Here's an example from the original paper describing adversarial inputs by Christian Szegedy et al.:

a figure showing six before-and-after photographs (a bus, a bird, a temple, a soap dispenser, a praying mantis, and a dog), where each "after" has been perturbed to be adversarial

In each of these examples, the left most photograph is the original. Next to it is a mostly gray image with some patterns. When you add the original image to the grayish one, you get the right most image, which is the adversarial input. Each of these six different photographs ends up getting classified as an ostrich after the transformation is applied. If you zoom in really far on the adversarial images, you'll notice that it's really hard to tell they have been perturbed. If you look at the praying mantis in particular, there are clearly visible striations in the background above its thorax, but an unsuspecting eye might mistake these for jpeg compression artifacts.

Here's a second example from the same paper:

a figure showing before-and-after images of numerals from mnist, where each "after" image has been perturbed to be adversarial

Again, in each of these examples, the applied changes are very small. Since the background is static its much easier to see them than it was in the natural photographs, but each numeral remains easy to read for a human. For a computer vision system, however, the accuracy in reading the numbers drops all the way down to 0%.

How does this work? The answer (given in a Goodfellow et al. paper) is a little bit complicated, but basically it goes like this:

If you've taken a mathematics or a statistics class, you've probably learned about linear regression. The basic idea is that you have some number, maybe the size of a house in square feet, and you want to predict some other number, like the price of the house. So you write an equation that says:

house price = something * number of square feet

You don't know what that "something" is, so you need to learn it from a sample of actual houses by dividing the total selling price by the house size. This is now a model, and that "something" you learned is your model parameter.

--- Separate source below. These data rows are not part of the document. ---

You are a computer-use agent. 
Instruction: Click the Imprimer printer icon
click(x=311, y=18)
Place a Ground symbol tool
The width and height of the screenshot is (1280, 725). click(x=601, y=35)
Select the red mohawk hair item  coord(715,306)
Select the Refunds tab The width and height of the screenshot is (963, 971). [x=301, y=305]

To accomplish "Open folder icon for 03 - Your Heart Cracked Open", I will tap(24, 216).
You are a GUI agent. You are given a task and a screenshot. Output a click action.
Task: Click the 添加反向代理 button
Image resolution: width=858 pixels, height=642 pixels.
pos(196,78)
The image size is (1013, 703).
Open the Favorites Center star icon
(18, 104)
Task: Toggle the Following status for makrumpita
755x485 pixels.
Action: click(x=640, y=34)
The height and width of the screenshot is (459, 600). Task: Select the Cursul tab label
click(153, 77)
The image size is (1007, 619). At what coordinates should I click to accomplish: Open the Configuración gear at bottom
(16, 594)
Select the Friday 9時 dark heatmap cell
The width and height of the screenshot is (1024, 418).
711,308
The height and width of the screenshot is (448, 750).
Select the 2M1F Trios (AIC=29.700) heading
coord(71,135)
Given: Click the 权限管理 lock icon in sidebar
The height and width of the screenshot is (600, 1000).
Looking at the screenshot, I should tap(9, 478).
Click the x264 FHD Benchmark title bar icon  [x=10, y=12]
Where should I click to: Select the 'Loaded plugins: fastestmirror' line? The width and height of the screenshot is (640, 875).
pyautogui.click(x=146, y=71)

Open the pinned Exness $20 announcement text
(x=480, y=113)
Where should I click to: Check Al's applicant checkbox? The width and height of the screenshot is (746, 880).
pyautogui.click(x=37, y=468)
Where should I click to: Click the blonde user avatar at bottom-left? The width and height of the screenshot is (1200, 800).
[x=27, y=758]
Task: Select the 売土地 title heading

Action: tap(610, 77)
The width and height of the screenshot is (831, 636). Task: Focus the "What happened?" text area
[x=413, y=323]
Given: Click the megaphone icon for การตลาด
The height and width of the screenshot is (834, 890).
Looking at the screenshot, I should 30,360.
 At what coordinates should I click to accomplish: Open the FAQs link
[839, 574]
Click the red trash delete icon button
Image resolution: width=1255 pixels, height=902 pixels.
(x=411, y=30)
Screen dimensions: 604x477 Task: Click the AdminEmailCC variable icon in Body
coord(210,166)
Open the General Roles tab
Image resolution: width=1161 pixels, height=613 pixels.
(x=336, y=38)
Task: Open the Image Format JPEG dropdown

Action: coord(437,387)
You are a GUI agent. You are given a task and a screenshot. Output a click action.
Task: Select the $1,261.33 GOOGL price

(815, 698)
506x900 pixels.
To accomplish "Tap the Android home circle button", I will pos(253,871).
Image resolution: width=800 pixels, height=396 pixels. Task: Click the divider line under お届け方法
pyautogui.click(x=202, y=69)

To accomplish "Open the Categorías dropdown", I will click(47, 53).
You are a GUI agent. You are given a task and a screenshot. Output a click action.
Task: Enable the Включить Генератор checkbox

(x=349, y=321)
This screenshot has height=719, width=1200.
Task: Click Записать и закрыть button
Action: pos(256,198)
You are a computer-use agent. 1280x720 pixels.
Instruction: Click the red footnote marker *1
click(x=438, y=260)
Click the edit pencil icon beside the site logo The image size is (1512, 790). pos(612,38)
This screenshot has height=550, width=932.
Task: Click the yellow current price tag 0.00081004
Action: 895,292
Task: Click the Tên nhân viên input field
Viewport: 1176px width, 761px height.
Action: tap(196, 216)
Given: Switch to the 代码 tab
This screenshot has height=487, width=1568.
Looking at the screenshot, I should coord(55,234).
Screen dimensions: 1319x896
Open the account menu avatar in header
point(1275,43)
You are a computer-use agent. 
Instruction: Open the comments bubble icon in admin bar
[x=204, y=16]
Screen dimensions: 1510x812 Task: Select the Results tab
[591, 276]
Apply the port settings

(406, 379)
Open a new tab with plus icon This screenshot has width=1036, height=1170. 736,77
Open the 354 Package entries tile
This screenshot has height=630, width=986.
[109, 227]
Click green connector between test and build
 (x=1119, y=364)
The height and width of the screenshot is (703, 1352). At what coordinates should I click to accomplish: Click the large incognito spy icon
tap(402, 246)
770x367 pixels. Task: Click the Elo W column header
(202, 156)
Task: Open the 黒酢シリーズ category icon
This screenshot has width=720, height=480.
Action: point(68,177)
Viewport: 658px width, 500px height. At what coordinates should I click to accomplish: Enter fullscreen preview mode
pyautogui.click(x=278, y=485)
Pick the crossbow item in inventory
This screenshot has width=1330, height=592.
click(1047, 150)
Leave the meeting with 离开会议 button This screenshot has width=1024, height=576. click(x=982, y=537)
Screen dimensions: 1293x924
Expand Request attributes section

In this model, we only had one parameter, and it's pretty easy to understand the relationship between house price and square feet (as the house gets bigger, the price goes up). To make the model do something unexpected, you would need to change the input (the house size) by a lot -- maybe even making the square footage negative!

Now lets imagine that we added some more kinds of information to your model, like the number of bedrooms. You would probably expect that as the number of bedrooms increases, the price of the house also goes up, but this won't always be true. What if the house was 600 square feet, but also had four bedrooms? It's possible that this house would be much cheaper, since the bedrooms would be so small. It's also possible that there has never been a house that small with that many bedrooms in real life, and this can cause your model to do weird things.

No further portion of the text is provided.